9. A Walk with a Rock Star

We headed north, and Jack seemed happy to have me lead the way while he had no idea where he was going.

“Have you always lived in Toronto?” he asked.

“No, actually. I lived in a tiny town an hour east, but moved to Toronto for university and never left.”

“Do you like it here?”

I grinned, looking up at him. He was so sincere and genuinely interested that it was strange to me. But it shouldn’t have been. “Yes. I love the city. I can’t imagine living anywhere else.”

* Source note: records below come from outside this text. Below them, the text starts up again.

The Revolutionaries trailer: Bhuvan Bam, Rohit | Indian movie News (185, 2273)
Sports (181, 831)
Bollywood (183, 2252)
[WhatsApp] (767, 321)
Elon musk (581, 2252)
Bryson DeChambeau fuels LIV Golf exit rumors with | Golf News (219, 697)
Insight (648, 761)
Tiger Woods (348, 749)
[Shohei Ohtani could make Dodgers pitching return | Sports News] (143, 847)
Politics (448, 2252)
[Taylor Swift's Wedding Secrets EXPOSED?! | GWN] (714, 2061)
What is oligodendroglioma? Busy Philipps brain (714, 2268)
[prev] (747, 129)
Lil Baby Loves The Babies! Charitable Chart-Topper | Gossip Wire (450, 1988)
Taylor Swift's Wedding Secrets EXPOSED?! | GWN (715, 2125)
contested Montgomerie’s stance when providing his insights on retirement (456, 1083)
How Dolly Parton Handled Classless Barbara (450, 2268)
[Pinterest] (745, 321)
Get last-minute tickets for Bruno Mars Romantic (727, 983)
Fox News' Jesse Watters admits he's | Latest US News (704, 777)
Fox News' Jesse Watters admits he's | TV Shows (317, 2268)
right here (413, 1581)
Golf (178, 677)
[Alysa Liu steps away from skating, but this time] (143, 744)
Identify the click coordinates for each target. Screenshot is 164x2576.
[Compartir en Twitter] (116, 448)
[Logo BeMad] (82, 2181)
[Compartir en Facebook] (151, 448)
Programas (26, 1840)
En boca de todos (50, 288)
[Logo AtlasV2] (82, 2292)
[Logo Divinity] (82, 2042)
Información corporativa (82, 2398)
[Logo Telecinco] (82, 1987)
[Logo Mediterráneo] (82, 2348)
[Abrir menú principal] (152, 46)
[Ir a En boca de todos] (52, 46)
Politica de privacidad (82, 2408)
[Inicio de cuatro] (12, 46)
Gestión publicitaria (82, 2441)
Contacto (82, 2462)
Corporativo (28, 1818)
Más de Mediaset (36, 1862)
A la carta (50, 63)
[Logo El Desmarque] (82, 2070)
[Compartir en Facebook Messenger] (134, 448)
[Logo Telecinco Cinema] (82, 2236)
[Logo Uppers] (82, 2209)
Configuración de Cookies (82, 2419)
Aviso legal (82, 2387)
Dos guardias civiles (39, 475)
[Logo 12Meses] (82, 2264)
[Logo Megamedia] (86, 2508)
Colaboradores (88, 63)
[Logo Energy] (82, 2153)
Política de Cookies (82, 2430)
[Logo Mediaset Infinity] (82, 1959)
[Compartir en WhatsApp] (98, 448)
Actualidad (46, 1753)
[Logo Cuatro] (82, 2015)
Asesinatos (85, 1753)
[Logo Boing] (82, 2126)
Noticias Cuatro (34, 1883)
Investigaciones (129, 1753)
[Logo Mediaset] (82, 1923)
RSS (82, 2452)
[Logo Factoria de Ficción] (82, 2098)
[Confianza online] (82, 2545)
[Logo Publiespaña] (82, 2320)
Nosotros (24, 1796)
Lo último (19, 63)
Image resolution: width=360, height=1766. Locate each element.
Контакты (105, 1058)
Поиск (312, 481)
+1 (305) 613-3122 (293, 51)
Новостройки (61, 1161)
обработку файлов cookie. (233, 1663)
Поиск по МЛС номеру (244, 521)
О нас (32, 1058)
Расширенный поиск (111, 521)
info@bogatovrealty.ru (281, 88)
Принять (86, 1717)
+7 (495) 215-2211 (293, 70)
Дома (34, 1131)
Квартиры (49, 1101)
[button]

He nodded, as of processing something. “I really like Toronto. I lived here until last year, but still visit fairly often.”

“Where do you live now?”

“I have a little loft in Vancouver. That’s where the band is based now. I was hoping that we’d move back to Toronto, but that’s up to the suits I guess.”

“I guess being in a band gets more complicated the bigger you get? I asked. “At least, that’s what the books and movies all imply.”

We waited for a light to change, and he studied my face. “Please don’t believe everything you’ve seen in the movies,” he said seriously. “They make everything a lot more dramatic than it really is.”

“So,” I teased as we began walking again, “No riding motorcycles through hotel hallways? No throwing thousand dollar bottles of cognac into the swimming pool?”

“Not for us,” he smirked. “Oh, don’t get me wrong. We go crazy sometimes and politely ask them for better coffee on the tour bus, or maybe an outrageous request like no pizza for a few days in a row.”

I shook my head. “I don’t know how people stay sane traveling all the time. I like to t

ravel a bit, but months at a time? Isn’t that hard?”

“Well, sure, but it’s work. That’s why they call it work, not super happy fun playtime.” He laughed. “At first being in a band is a hobby and a creative outlet. But if you get picked up by a label, that part is now maybe forty percent of it, and the rest becomes a very strange day job. Or night job, I guess.”

“But all of those hours on a bus. Wow.”

He shrugged. “I read a lot.”

“Really?” I didn’t mean to sound surprised.

“Yeah,” he said. “I always have at least twenty to thirty books on the bus.” I nodded, quite impressed. He laughed. “I know,” he said, “You weren’t expecting that.”

“I’ve learned not to expect anything of people. As soon as you expect one sort of behavior, you’re going to be proven wrong at some point. Better to just let people be whoever they are, and do your best to roll with it.”

“Damn. That’s pretty deep.”

I shrugged. “What sort of things do you read?”

His eyes lit up excitedly. “Everything. Absolutely everything. Science fiction, mystery, self-help, biographies, spec fic, history, modern art, comedy. Everything that I can find for cheap at secondhand bookstores.”

“You never buy new?”

“I don’t have space on the bus, so once a week or so I’ll take books I’ve finished into the secondhand bookstore in whatever city I’m in, and trade them in for a new batch. It’s sort of my way to have a mobile library.”